• _Instructions for the task_:
Rewrite the listing as a numbered list, starting at the line that contains "Image resolution: width=867" and stopping after the line that contains "click(x=133, y=119)". Omit any blank lines.

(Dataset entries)
━━━━━━━━━━━━━━━━━━━━━━━━━━━━━━

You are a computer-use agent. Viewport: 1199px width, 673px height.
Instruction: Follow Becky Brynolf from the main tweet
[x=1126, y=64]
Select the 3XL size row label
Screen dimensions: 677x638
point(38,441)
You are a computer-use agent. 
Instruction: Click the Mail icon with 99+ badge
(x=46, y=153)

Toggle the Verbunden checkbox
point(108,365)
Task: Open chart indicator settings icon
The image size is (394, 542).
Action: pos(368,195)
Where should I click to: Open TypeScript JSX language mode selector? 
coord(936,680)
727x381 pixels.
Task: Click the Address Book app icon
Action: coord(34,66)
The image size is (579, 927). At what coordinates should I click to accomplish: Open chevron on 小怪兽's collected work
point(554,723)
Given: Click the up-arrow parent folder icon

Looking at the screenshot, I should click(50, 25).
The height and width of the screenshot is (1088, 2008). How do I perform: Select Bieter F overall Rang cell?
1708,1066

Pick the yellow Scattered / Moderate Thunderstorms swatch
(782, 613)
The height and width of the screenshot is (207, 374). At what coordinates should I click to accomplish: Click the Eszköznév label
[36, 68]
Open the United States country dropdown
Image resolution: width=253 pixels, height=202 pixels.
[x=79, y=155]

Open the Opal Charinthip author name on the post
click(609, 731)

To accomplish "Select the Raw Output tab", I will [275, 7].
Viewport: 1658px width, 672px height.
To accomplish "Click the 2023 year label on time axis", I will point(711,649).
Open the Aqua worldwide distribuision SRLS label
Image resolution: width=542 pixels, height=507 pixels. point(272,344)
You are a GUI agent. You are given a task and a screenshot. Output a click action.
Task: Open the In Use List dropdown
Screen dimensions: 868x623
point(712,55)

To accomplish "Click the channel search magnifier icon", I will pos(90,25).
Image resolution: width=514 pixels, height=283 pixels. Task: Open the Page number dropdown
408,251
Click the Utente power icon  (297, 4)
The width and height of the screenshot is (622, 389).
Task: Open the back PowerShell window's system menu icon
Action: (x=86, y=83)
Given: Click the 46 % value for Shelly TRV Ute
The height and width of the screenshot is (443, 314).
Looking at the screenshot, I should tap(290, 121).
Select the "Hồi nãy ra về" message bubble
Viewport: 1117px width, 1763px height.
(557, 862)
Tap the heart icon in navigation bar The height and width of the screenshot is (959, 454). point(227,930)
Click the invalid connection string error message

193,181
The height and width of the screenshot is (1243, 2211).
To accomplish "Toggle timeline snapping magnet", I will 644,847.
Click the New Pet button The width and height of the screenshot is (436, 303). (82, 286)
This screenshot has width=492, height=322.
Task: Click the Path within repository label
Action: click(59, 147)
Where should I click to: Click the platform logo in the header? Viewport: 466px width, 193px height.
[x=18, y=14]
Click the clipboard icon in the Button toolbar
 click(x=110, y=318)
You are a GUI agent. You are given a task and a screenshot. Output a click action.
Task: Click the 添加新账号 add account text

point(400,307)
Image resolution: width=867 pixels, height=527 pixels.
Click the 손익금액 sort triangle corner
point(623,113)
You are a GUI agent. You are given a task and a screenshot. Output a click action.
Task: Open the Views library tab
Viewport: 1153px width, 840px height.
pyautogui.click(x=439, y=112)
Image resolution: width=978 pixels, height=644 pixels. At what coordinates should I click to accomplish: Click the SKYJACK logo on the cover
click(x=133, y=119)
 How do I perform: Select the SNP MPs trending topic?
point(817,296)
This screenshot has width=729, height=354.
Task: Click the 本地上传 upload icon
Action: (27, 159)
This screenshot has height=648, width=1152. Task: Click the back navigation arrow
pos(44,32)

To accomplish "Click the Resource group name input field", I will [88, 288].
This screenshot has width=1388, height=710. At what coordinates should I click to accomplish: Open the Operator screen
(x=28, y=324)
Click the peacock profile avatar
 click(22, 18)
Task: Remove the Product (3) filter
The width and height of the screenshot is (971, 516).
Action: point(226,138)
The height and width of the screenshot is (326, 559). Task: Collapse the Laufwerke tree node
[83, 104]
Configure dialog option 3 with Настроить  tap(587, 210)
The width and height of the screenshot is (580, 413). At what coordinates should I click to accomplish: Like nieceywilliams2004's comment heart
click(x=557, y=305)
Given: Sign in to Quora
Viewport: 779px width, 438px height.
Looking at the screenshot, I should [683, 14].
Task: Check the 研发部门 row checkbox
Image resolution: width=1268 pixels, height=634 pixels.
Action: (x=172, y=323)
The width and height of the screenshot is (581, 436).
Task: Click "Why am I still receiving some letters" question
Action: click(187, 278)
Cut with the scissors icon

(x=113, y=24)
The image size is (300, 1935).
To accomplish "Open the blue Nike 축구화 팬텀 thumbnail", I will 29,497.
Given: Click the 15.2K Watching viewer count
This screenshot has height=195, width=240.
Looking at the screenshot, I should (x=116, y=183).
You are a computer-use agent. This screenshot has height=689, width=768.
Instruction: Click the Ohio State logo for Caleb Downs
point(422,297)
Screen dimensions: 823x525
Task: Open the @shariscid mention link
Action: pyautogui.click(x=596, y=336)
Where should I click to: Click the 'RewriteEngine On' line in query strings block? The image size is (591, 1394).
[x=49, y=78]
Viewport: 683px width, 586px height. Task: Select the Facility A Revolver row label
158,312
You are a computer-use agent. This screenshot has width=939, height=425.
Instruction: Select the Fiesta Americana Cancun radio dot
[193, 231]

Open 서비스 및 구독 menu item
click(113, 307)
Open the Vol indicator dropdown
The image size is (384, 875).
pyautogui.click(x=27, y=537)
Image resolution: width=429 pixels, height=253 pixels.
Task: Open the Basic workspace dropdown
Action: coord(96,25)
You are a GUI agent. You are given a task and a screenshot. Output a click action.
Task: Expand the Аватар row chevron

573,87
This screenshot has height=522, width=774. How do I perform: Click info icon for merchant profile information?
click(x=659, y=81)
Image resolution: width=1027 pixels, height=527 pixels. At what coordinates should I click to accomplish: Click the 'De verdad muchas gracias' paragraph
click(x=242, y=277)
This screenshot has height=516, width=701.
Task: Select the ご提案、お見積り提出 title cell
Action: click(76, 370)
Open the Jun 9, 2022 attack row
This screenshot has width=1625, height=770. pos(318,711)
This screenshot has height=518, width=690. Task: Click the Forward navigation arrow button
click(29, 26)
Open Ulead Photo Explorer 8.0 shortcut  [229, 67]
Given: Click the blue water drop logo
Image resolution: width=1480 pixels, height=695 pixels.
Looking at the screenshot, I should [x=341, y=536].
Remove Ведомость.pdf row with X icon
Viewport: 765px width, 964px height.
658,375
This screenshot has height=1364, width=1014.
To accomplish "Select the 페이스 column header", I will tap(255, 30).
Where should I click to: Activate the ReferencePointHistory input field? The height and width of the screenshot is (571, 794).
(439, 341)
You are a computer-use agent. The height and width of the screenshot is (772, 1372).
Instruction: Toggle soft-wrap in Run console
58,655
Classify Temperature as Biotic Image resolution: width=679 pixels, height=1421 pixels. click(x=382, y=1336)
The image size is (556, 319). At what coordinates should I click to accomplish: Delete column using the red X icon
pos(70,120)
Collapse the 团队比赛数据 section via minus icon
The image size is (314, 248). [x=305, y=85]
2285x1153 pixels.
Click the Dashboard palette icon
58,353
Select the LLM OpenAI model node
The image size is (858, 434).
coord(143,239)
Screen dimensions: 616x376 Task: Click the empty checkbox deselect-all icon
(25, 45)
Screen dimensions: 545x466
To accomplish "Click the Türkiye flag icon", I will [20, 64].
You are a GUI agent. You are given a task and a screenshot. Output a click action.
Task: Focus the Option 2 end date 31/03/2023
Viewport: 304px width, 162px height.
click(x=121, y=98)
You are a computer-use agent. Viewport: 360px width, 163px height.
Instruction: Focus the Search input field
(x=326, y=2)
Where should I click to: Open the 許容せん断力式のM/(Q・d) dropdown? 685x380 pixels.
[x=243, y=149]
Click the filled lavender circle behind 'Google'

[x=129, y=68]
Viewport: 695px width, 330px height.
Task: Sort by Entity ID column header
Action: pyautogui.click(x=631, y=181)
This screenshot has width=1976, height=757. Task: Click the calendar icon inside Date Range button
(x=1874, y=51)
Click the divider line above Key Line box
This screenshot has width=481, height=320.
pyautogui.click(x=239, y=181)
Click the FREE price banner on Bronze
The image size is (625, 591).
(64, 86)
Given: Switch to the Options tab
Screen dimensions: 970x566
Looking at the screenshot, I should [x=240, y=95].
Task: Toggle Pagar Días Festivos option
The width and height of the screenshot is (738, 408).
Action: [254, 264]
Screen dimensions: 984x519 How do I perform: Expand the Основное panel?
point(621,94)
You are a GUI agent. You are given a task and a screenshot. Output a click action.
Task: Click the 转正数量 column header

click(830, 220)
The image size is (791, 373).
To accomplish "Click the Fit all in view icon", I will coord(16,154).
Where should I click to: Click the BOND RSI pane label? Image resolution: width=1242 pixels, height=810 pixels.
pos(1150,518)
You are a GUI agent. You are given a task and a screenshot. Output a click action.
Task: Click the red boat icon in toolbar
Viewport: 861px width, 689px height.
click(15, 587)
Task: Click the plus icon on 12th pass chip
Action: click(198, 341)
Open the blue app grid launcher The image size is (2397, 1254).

━━━━━━━━━━━━━━━━━━━━━━━━━━━━━━

• _Response for this exercise_:
1. Image resolution: width=867 pixels, height=527 pixels.
2. Click the 손익금액 sort triangle corner
3. point(623,113)
4. You are a GUI agent. You are given a task and a screenshot. Output a click action.
5. Task: Open the Views library tab
6. Viewport: 1153px width, 840px height.
7. pyautogui.click(x=439, y=112)
8. Image resolution: width=978 pixels, height=644 pixels. At what coordinates should I click to accomplish: Click the SKYJACK logo on the cover
9. click(x=133, y=119)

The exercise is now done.